What to work on - Rewrite the lines beginning at the one that has "Click the search magnifier icon" and stopping after the one that has "pos(39,225)", substituting "Select" for "Tap" and leaving everything else unchanged.

Information supplied -
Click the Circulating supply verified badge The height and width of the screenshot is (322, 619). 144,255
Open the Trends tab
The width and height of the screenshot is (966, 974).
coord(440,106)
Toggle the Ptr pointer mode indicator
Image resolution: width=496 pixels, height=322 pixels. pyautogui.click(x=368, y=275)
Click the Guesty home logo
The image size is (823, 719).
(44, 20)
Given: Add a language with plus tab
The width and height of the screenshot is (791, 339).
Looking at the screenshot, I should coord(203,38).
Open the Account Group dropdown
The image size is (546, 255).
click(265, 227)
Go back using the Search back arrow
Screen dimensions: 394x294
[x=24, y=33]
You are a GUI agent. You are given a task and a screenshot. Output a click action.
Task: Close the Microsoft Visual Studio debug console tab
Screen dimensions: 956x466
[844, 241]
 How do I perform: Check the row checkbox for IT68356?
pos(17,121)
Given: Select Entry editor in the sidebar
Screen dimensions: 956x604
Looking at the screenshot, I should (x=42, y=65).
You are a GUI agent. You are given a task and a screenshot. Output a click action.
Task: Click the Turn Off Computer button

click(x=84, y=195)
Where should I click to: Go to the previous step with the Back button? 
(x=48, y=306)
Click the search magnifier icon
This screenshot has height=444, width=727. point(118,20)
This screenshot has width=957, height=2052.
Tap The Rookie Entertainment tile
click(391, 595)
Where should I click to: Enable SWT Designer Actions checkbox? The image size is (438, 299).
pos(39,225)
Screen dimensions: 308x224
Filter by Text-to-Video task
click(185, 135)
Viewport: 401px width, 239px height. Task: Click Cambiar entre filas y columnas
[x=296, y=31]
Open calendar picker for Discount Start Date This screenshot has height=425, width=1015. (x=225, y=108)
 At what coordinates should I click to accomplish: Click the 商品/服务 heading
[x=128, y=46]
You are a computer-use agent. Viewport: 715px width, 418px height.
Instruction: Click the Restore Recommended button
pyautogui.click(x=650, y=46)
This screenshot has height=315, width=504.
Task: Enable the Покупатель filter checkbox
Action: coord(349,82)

The solution -
Click the search magnifier icon
This screenshot has height=444, width=727. point(118,20)
This screenshot has width=957, height=2052.
Select The Rookie Entertainment tile
click(391, 595)
Where should I click to: Enable SWT Designer Actions checkbox? The image size is (438, 299).
pos(39,225)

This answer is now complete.